## Items listed in a dataset

Start of Block

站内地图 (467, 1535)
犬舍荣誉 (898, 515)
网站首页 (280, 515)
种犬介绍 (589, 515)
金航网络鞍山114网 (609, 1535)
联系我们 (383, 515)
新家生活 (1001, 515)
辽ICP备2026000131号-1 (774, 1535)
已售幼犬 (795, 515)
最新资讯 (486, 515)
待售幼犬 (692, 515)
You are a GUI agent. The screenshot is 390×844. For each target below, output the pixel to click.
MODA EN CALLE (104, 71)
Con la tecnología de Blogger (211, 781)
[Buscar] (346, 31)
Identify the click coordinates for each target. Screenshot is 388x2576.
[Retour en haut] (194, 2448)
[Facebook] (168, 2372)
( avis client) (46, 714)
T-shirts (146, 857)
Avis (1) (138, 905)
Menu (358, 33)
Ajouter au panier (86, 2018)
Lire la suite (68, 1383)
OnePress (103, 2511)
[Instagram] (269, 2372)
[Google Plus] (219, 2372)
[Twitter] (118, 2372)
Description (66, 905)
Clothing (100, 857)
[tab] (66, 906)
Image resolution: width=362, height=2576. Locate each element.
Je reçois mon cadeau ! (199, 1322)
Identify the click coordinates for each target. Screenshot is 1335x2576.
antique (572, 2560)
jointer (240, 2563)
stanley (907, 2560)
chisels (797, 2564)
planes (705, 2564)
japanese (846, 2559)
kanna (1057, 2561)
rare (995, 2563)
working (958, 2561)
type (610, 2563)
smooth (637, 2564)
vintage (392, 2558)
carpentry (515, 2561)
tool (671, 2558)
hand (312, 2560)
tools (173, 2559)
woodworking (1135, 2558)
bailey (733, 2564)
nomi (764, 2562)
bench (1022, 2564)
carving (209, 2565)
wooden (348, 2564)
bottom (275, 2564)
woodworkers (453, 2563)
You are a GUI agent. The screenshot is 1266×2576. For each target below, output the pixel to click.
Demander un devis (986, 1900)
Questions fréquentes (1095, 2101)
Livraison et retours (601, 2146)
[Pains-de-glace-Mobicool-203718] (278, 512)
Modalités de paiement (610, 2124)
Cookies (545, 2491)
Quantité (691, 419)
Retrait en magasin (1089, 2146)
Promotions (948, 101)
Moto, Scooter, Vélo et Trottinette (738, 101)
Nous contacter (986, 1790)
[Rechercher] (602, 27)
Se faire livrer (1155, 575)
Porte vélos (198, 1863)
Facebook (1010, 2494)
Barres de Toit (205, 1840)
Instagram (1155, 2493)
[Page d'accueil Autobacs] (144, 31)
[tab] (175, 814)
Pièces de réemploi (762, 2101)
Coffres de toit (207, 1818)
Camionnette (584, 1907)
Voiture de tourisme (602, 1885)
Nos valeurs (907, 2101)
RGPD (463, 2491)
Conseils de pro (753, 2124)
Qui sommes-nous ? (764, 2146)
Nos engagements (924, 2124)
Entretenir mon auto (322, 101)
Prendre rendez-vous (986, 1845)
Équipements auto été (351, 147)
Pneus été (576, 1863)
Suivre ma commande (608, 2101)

End of Block

## Exercise directions
Copy the lines above exactly, from the very first through the one containing "Image resolution: width=362, height=2576.", and include no other line.

## Reply
站内地图 (467, 1535)
犬舍荣誉 (898, 515)
网站首页 (280, 515)
种犬介绍 (589, 515)
金航网络鞍山114网 (609, 1535)
联系我们 (383, 515)
新家生活 (1001, 515)
辽ICP备2026000131号-1 (774, 1535)
已售幼犬 (795, 515)
最新资讯 (486, 515)
待售幼犬 (692, 515)
You are a GUI agent. The screenshot is 390×844. For each target below, output the pixel to click.
MODA EN CALLE (104, 71)
Con la tecnología de Blogger (211, 781)
[Buscar] (346, 31)
Identify the click coordinates for each target. Screenshot is 388x2576.
[Retour en haut] (194, 2448)
[Facebook] (168, 2372)
( avis client) (46, 714)
T-shirts (146, 857)
Avis (1) (138, 905)
Menu (358, 33)
Ajouter au panier (86, 2018)
Lire la suite (68, 1383)
OnePress (103, 2511)
[Instagram] (269, 2372)
[Google Plus] (219, 2372)
[Twitter] (118, 2372)
Description (66, 905)
Clothing (100, 857)
[tab] (66, 906)
Image resolution: width=362, height=2576. Locate each element.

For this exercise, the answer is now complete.